“Hello my old friend. You have given me children and horses and every manner of creature to care for and I have done so loyally. It’s been a Century and you will live on. I will not…at least not here. But as the next generation and the one after that rise and fall I want you to carry on and remember me. My massive timbers that held my roof and covered your people and their needs in times of War and Depression and tragedy will be put to good use. Thanks to all who saved me from machines and grinders and my unplanned conversion to dust. I did not ask to leave but they call it progress and so it appears I must. Would you still remember me on the those hot summer days and cold winter nights please?

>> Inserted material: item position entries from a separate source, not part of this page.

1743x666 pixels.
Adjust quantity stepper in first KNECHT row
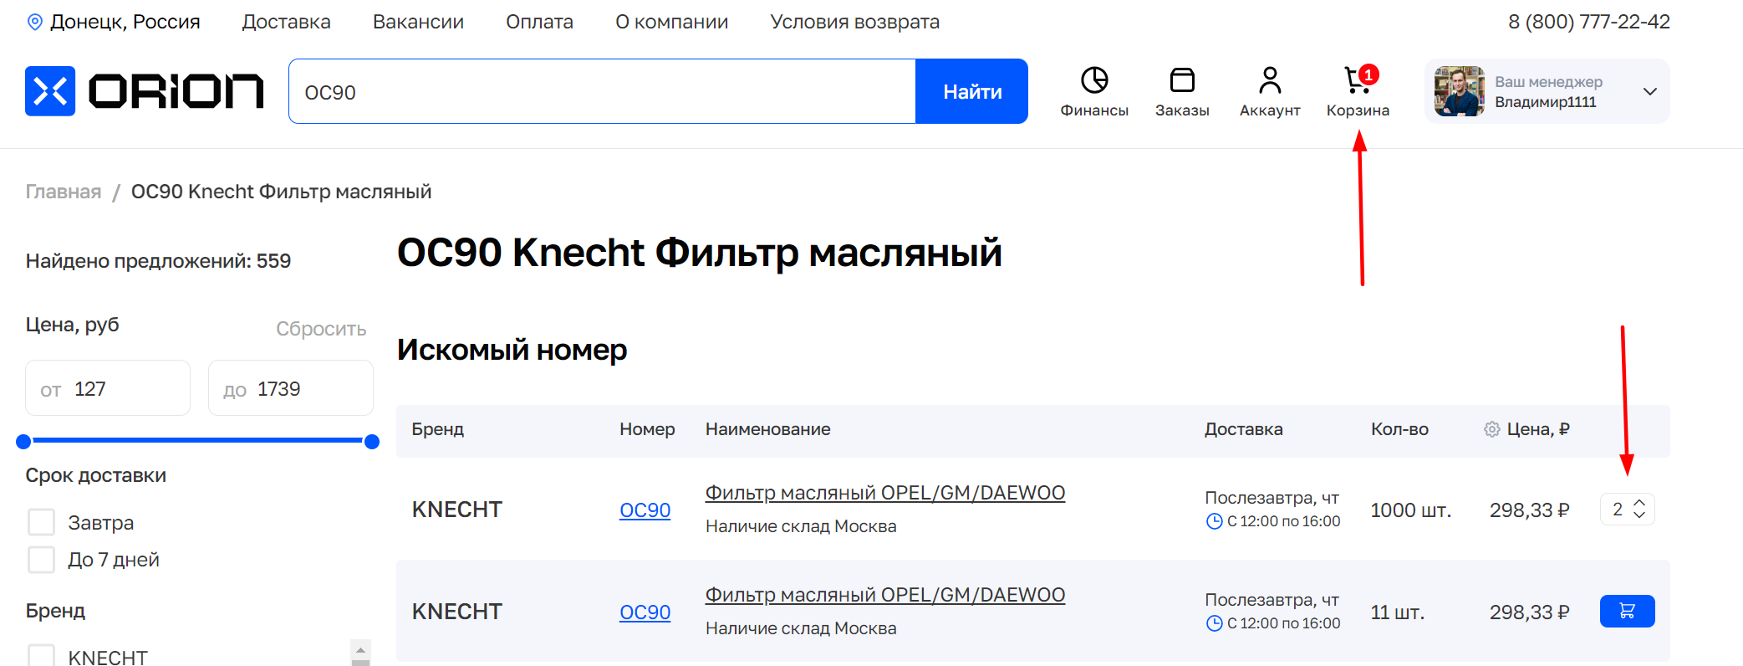click(x=1639, y=510)
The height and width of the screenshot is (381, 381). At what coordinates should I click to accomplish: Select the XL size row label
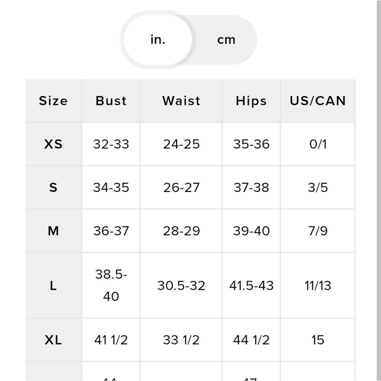[53, 340]
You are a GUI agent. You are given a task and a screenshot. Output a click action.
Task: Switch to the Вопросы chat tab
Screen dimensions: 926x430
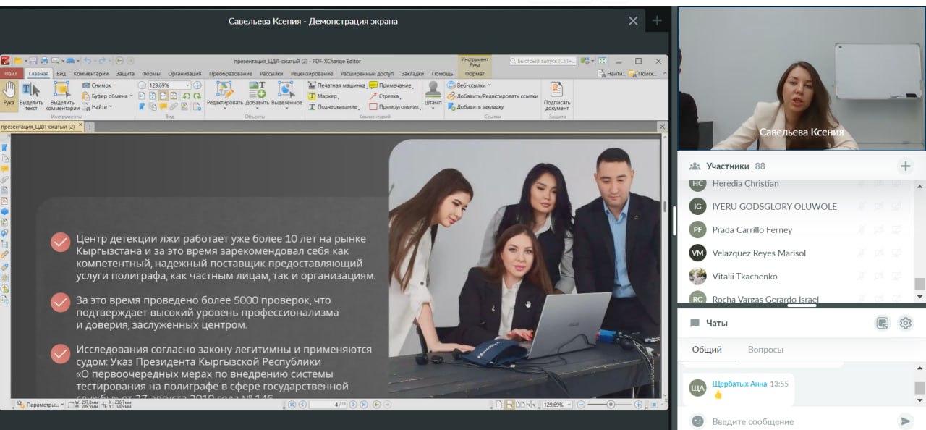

Tell the kids who live in the bedroom upstairs about me. And tell them to envision me in that big kitchen window where so many meals have been served before the family would come out to stack hay in my loft and feed the horses Champ and Winter. Those boys earned their weight in Gold and it was my great honor to give them shelter and warmth after they had served all of you. It was quite a century. Tell Elizabeth and Robert that built me thank you. When they left I thought I was going to falter and collapse but the Colonel was so wondrous to know. His stories of the “Great War” and the great cities of Europe strengthened me and carried me all those many years. He was a great man to serve and provide for and his family was wonderful to me.
I will miss the kids playing in my loft and the hay hook and pulley and tackle that creeked and moaned as the huge stacks of Hay made their way in through the gable end door onto the deck. Those sunbeams filled with dust and heat that came in through the knot holes were tiny glimpses of God to me. And the roosters and crows and sparrows; the mice and rats and Squirrels, all the bugs and spiders and flies caught up in an eternal dance of life and death. I will miss all of it. But most of all I will miss you …home of homes. The place that gave me purpose and life and friendship. Most of all I am going to miss you my friend.
Now in the final days of my life I am encouraged and strengthened to know my wood and doors are finding new life in not just one but many homes. I will tell them all of you and these Days of Days we had. Days I wish never had to end. Thank you my friend. In the end we are all dust and for me I know we will all be mingled together soon enough. You carry on and so shall I. Adieu- and goodbye.”